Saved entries
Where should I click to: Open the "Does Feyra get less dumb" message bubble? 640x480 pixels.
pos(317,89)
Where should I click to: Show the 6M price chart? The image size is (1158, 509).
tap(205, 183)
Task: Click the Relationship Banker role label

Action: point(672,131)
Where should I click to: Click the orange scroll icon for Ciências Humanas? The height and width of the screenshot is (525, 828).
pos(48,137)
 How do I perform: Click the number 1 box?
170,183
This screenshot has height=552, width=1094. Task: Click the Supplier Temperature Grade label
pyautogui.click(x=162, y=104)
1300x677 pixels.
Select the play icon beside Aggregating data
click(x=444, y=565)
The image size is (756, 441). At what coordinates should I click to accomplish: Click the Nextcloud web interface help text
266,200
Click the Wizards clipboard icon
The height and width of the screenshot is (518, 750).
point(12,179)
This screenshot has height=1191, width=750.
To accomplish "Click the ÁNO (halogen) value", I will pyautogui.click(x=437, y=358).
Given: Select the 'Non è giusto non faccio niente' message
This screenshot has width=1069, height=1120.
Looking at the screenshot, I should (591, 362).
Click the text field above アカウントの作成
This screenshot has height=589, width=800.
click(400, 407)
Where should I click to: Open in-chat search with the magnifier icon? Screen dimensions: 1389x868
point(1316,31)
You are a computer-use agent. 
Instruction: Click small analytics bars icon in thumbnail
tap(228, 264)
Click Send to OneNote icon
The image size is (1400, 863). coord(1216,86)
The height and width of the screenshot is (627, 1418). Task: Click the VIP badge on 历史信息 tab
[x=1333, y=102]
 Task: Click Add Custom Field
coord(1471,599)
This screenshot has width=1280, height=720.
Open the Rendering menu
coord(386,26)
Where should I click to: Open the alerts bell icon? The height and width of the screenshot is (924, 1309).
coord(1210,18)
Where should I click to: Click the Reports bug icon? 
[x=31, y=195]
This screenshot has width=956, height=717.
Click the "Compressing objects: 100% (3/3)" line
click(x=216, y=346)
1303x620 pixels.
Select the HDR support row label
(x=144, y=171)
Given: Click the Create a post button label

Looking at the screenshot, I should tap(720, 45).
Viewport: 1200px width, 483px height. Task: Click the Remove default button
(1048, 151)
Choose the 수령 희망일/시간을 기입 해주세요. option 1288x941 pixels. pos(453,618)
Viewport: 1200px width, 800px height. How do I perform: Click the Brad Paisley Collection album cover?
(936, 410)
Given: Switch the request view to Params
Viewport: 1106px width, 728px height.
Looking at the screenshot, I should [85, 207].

EXERCISE REQUIREMENTS =
Give the data again. Keep every line identical.

ANSWER SECTION =
Where should I click to: Open the "Does Feyra get less dumb" message bubble? 640x480 pixels.
pos(317,89)
Where should I click to: Show the 6M price chart? The image size is (1158, 509).
tap(205, 183)
Task: Click the Relationship Banker role label

Action: point(672,131)
Where should I click to: Click the orange scroll icon for Ciências Humanas? The height and width of the screenshot is (525, 828).
pos(48,137)
 How do I perform: Click the number 1 box?
170,183
This screenshot has height=552, width=1094. Task: Click the Supplier Temperature Grade label
pyautogui.click(x=162, y=104)
1300x677 pixels.
Select the play icon beside Aggregating data
click(x=444, y=565)
The image size is (756, 441). At what coordinates should I click to accomplish: Click the Nextcloud web interface help text
266,200
Click the Wizards clipboard icon
The height and width of the screenshot is (518, 750).
point(12,179)
This screenshot has height=1191, width=750.
To accomplish "Click the ÁNO (halogen) value", I will pyautogui.click(x=437, y=358).
Given: Select the 'Non è giusto non faccio niente' message
This screenshot has width=1069, height=1120.
Looking at the screenshot, I should (591, 362).
Click the text field above アカウントの作成
This screenshot has height=589, width=800.
click(400, 407)
Where should I click to: Open in-chat search with the magnifier icon? Screen dimensions: 1389x868
point(1316,31)
You are a computer-use agent. 
Instruction: Click small analytics bars icon in thumbnail
tap(228, 264)
Click Send to OneNote icon
The image size is (1400, 863). coord(1216,86)
The height and width of the screenshot is (627, 1418). Task: Click the VIP badge on 历史信息 tab
[x=1333, y=102]
 Task: Click Add Custom Field
coord(1471,599)
This screenshot has width=1280, height=720.
Open the Rendering menu
coord(386,26)
Where should I click to: Open the alerts bell icon? The height and width of the screenshot is (924, 1309).
coord(1210,18)
Where should I click to: Click the Reports bug icon? 
[x=31, y=195]
This screenshot has width=956, height=717.
Click the "Compressing objects: 100% (3/3)" line
click(x=216, y=346)
1303x620 pixels.
Select the HDR support row label
(x=144, y=171)
Given: Click the Create a post button label

Looking at the screenshot, I should tap(720, 45).
Viewport: 1200px width, 483px height. Task: Click the Remove default button
(1048, 151)
Choose the 수령 희망일/시간을 기입 해주세요. option 1288x941 pixels. pos(453,618)
Viewport: 1200px width, 800px height. How do I perform: Click the Brad Paisley Collection album cover?
(936, 410)
Given: Switch the request view to Params
Viewport: 1106px width, 728px height.
Looking at the screenshot, I should [85, 207].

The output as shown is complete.